There are three main needs, the theory further states, that can help us meet our need for growth. These are also the things which Profs. Deci and Ryan believed to be the main ways to enhance our intrinsic motivation—Competence, Autonomy, and Relatedness (CAR).

If our jobs allow us to learn and grow, and if we have enough autonomy to do things our way and be creative, then we will be more driven to give our best, and our performance will soar. In addition, as humans are social beings, we also need to feel connected to others and respected.

All of these sources of intrinsic motivation, separately and in combination, can become powerful instigators to keep us thriving, even when we feel uninspired and unmotivated .

6. Tap Into a Deeper Reason

Some interesting research done in 2016 sought answers to how high-performing employees remain driven when their company can’t or won’t engage in ways to motivate them—intrinsically or extrinsically.

The study tracked workers in a Mexican factory, where they did exactly the same tasks every day, with virtually zero chances for learning new skills, developing professionally, or being promoted. Everyone was paid the same, regardless of performance. So there was no extrinsic motivation at all, other than keeping one’s job.

A third kind of motivation was then discovered, which scientists called “family motivation.” Workers who agreed more with statements such as “I care about supporting my family” or “It is important for me to do good for my family” were more energized and performed better, although they didn’t have any additional external or internal incentive to do so.

The great thing about this kind of driver is that it’s independent of the company one works for or the situation. It taps into something even deeper—if you don’t want to do something for your own sake, then do it for the people you care for.

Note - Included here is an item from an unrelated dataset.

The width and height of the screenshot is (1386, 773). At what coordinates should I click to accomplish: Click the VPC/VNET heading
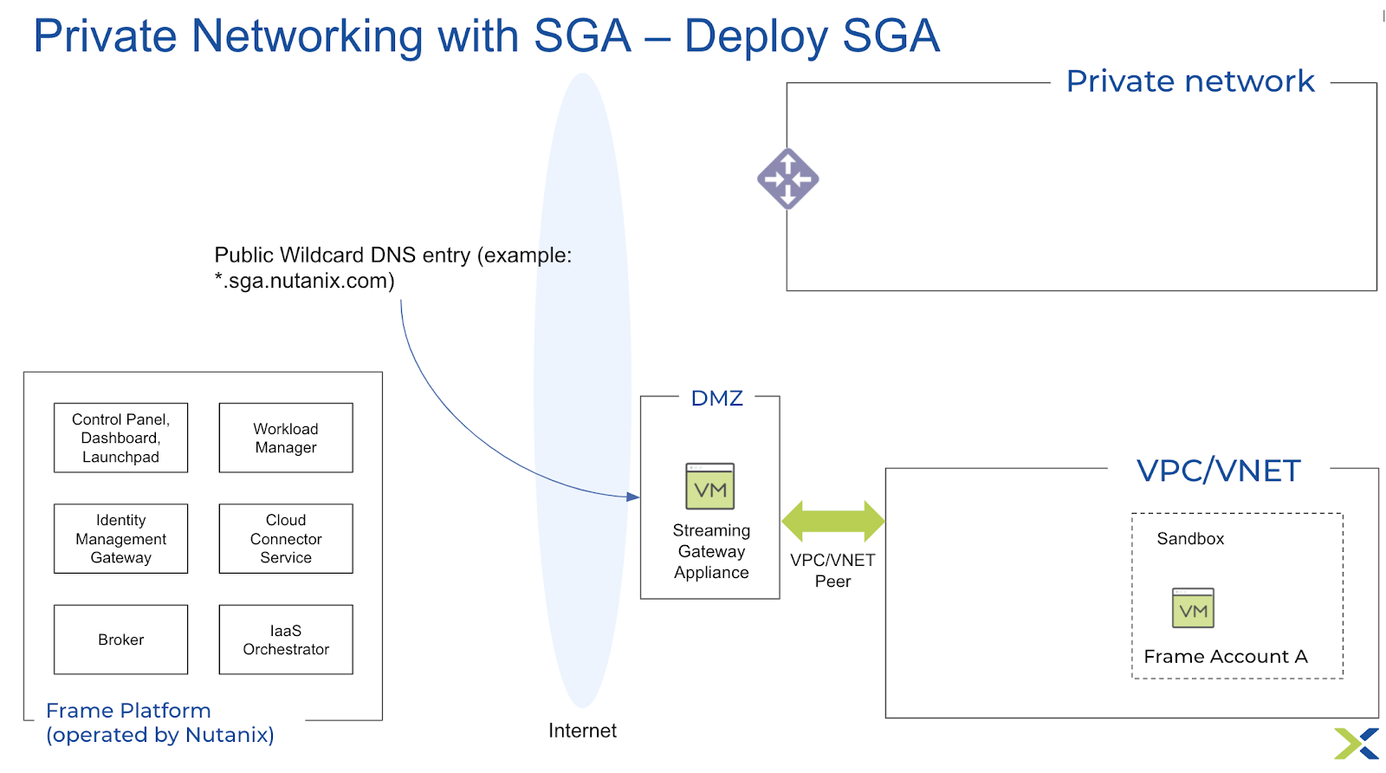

And this is a powerful motive, as many can probably attest to this.

Final Thoughts

Frederick Herzberg, the American psychologist who developed what’s perhaps still today the most famous theory of motivation, in his renowned article from 1968 (which sold a modest 1.2 million reprints and it the most requested article from Harvard Business Review One More Time, How Do You Motivate Employees? wrote:

“If I kick my dog, he will move. And when I want him to move again, what must I do? I must kick him again. Similarly, I can charge a person’s battery, and then recharge it, and recharge it again. But it is only when one has a generator of one’s own that we can talk about motivation. One then needs no outside stimulation. One wants to do it.”

Herzberg further explains that the so-called “hygiene factors” (salary, job security, benefits, vacation time, work conditions) don’t lead to fulfillment, nor motivation. What does, though, are the “motivators”—challenging work, opportunities for growth, achievement, greater responsibility, recognition, the work itself.

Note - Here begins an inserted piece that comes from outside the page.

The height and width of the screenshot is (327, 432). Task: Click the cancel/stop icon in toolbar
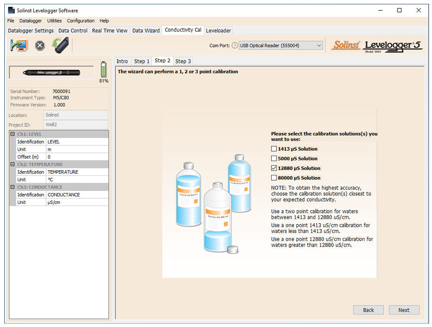pyautogui.click(x=40, y=45)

Herzberg realized it long ago…intrinsic motivation tips the scales when it comes to finding long-term happiness and satisfaction in everything we do, and to improving our overall well-being.

In the end, the next time when you need to give yourself a bit of a kick to get something done, remember to link it to a goal bigger than yourself, and preferably one that has non-material benefit.

And no, don’t say that you tried but it’s just impossible to find internal motivation. Remember the janitor at NASA?

Because once you find your internal generator, you will be truly unstoppable.